[Dataset entries]
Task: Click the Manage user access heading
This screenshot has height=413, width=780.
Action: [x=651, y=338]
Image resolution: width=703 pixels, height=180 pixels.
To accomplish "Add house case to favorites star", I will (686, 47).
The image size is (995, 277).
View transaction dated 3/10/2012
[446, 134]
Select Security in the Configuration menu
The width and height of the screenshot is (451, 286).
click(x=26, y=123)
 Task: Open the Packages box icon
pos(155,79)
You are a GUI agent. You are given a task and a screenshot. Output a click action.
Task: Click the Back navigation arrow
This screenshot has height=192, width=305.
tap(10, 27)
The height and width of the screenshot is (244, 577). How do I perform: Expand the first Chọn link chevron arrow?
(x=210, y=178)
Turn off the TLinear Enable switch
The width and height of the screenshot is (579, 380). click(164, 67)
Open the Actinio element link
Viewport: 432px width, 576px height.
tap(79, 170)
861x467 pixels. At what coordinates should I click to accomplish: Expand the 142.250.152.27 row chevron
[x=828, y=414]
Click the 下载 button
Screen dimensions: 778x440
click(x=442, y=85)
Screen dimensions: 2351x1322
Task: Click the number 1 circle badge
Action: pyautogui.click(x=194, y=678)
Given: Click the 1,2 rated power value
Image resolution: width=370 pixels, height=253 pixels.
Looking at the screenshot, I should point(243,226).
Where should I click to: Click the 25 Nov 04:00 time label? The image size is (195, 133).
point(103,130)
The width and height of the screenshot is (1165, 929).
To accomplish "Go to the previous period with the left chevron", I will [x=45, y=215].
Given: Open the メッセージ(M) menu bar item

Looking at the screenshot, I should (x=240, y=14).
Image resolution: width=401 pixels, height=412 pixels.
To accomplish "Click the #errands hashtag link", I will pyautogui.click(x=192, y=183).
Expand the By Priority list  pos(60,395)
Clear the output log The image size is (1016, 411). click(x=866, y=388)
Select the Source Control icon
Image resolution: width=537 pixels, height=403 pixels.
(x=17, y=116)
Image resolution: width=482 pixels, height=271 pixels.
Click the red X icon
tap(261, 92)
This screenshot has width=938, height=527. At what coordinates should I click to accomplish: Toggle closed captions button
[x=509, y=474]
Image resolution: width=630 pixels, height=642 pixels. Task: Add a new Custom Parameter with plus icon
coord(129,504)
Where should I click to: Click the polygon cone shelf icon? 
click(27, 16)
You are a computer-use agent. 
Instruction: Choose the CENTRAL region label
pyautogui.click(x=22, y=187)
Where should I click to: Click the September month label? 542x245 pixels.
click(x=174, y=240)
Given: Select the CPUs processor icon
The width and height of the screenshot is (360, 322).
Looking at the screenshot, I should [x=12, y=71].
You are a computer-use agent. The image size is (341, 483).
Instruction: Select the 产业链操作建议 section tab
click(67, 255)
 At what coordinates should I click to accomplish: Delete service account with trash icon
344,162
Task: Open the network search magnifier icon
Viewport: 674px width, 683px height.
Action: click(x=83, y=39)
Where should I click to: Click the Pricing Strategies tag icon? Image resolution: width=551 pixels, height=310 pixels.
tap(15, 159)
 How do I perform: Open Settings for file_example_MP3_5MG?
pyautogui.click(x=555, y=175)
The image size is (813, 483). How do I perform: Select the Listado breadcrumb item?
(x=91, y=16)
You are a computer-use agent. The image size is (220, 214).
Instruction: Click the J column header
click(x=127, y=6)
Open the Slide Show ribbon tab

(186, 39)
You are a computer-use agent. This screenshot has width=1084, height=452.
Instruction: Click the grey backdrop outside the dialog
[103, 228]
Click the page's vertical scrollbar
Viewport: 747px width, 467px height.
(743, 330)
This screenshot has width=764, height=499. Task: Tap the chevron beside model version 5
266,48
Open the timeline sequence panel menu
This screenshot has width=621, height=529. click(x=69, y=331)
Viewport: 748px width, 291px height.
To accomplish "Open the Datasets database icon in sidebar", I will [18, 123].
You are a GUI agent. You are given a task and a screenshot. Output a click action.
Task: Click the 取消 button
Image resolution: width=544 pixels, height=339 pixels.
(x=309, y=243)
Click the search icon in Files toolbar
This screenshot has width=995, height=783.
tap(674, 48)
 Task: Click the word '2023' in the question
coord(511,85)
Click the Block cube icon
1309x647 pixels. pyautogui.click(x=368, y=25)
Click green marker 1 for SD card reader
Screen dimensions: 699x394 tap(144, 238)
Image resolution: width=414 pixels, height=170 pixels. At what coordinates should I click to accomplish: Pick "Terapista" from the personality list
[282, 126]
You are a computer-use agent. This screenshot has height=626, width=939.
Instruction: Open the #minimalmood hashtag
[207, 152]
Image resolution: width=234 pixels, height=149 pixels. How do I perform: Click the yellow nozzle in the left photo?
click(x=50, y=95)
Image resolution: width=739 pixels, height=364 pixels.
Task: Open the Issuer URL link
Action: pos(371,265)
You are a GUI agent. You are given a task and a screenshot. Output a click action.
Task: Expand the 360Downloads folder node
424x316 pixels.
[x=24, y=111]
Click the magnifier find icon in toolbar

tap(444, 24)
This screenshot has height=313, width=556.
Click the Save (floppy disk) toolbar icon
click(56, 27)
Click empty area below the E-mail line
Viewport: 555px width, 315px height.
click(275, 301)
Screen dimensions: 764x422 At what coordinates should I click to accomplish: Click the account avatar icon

Task statement |
Restate each line of the records above without any deviation.

Task result |
Task: Click the Manage user access heading
This screenshot has height=413, width=780.
Action: [x=651, y=338]
Image resolution: width=703 pixels, height=180 pixels.
To accomplish "Add house case to favorites star", I will (686, 47).
The image size is (995, 277).
View transaction dated 3/10/2012
[446, 134]
Select Security in the Configuration menu
The width and height of the screenshot is (451, 286).
click(x=26, y=123)
 Task: Open the Packages box icon
pos(155,79)
You are a GUI agent. You are given a task and a screenshot. Output a click action.
Task: Click the Back navigation arrow
This screenshot has height=192, width=305.
tap(10, 27)
The height and width of the screenshot is (244, 577). How do I perform: Expand the first Chọn link chevron arrow?
(x=210, y=178)
Turn off the TLinear Enable switch
The width and height of the screenshot is (579, 380). click(164, 67)
Open the Actinio element link
Viewport: 432px width, 576px height.
tap(79, 170)
861x467 pixels. At what coordinates should I click to accomplish: Expand the 142.250.152.27 row chevron
[x=828, y=414]
Click the 下载 button
Screen dimensions: 778x440
click(x=442, y=85)
Screen dimensions: 2351x1322
Task: Click the number 1 circle badge
Action: pyautogui.click(x=194, y=678)
Given: Click the 1,2 rated power value
Image resolution: width=370 pixels, height=253 pixels.
Looking at the screenshot, I should point(243,226).
Where should I click to: Click the 25 Nov 04:00 time label? The image size is (195, 133).
point(103,130)
The width and height of the screenshot is (1165, 929).
To accomplish "Go to the previous period with the left chevron", I will [x=45, y=215].
Given: Open the メッセージ(M) menu bar item

Looking at the screenshot, I should (x=240, y=14).
Image resolution: width=401 pixels, height=412 pixels.
To accomplish "Click the #errands hashtag link", I will pyautogui.click(x=192, y=183).
Expand the By Priority list  pos(60,395)
Clear the output log The image size is (1016, 411). click(x=866, y=388)
Select the Source Control icon
Image resolution: width=537 pixels, height=403 pixels.
(x=17, y=116)
Image resolution: width=482 pixels, height=271 pixels.
Click the red X icon
tap(261, 92)
This screenshot has width=938, height=527. At what coordinates should I click to accomplish: Toggle closed captions button
[x=509, y=474]
Image resolution: width=630 pixels, height=642 pixels. Task: Add a new Custom Parameter with plus icon
coord(129,504)
Where should I click to: Click the polygon cone shelf icon? 
click(27, 16)
You are a computer-use agent. 
Instruction: Choose the CENTRAL region label
pyautogui.click(x=22, y=187)
Where should I click to: Click the September month label? 542x245 pixels.
click(x=174, y=240)
Given: Select the CPUs processor icon
The width and height of the screenshot is (360, 322).
Looking at the screenshot, I should [x=12, y=71].
You are a computer-use agent. The image size is (341, 483).
Instruction: Select the 产业链操作建议 section tab
click(67, 255)
 At what coordinates should I click to accomplish: Delete service account with trash icon
344,162
Task: Open the network search magnifier icon
Viewport: 674px width, 683px height.
Action: click(x=83, y=39)
Where should I click to: Click the Pricing Strategies tag icon? Image resolution: width=551 pixels, height=310 pixels.
tap(15, 159)
 How do I perform: Open Settings for file_example_MP3_5MG?
pyautogui.click(x=555, y=175)
The image size is (813, 483). How do I perform: Select the Listado breadcrumb item?
(x=91, y=16)
You are a computer-use agent. The image size is (220, 214).
Instruction: Click the J column header
click(x=127, y=6)
Open the Slide Show ribbon tab

(186, 39)
You are a computer-use agent. This screenshot has width=1084, height=452.
Instruction: Click the grey backdrop outside the dialog
[103, 228]
Click the page's vertical scrollbar
Viewport: 747px width, 467px height.
(743, 330)
This screenshot has width=764, height=499. Task: Tap the chevron beside model version 5
266,48
Open the timeline sequence panel menu
This screenshot has width=621, height=529. click(x=69, y=331)
Viewport: 748px width, 291px height.
To accomplish "Open the Datasets database icon in sidebar", I will [18, 123].
You are a GUI agent. You are given a task and a screenshot. Output a click action.
Task: Click the 取消 button
Image resolution: width=544 pixels, height=339 pixels.
(x=309, y=243)
Click the search icon in Files toolbar
This screenshot has width=995, height=783.
tap(674, 48)
 Task: Click the word '2023' in the question
coord(511,85)
Click the Block cube icon
1309x647 pixels. pyautogui.click(x=368, y=25)
Click green marker 1 for SD card reader
Screen dimensions: 699x394 tap(144, 238)
Image resolution: width=414 pixels, height=170 pixels. At what coordinates should I click to accomplish: Pick "Terapista" from the personality list
[282, 126]
You are a computer-use agent. This screenshot has height=626, width=939.
Instruction: Open the #minimalmood hashtag
[207, 152]
Image resolution: width=234 pixels, height=149 pixels. How do I perform: Click the yellow nozzle in the left photo?
click(x=50, y=95)
Image resolution: width=739 pixels, height=364 pixels.
Task: Open the Issuer URL link
Action: pos(371,265)
You are a GUI agent. You are given a task and a screenshot. Output a click action.
Task: Expand the 360Downloads folder node
424x316 pixels.
[x=24, y=111]
Click the magnifier find icon in toolbar

tap(444, 24)
This screenshot has height=313, width=556.
Click the Save (floppy disk) toolbar icon
click(56, 27)
Click empty area below the E-mail line
Viewport: 555px width, 315px height.
click(275, 301)
Screen dimensions: 764x422 At what coordinates should I click to accomplish: Click the account avatar icon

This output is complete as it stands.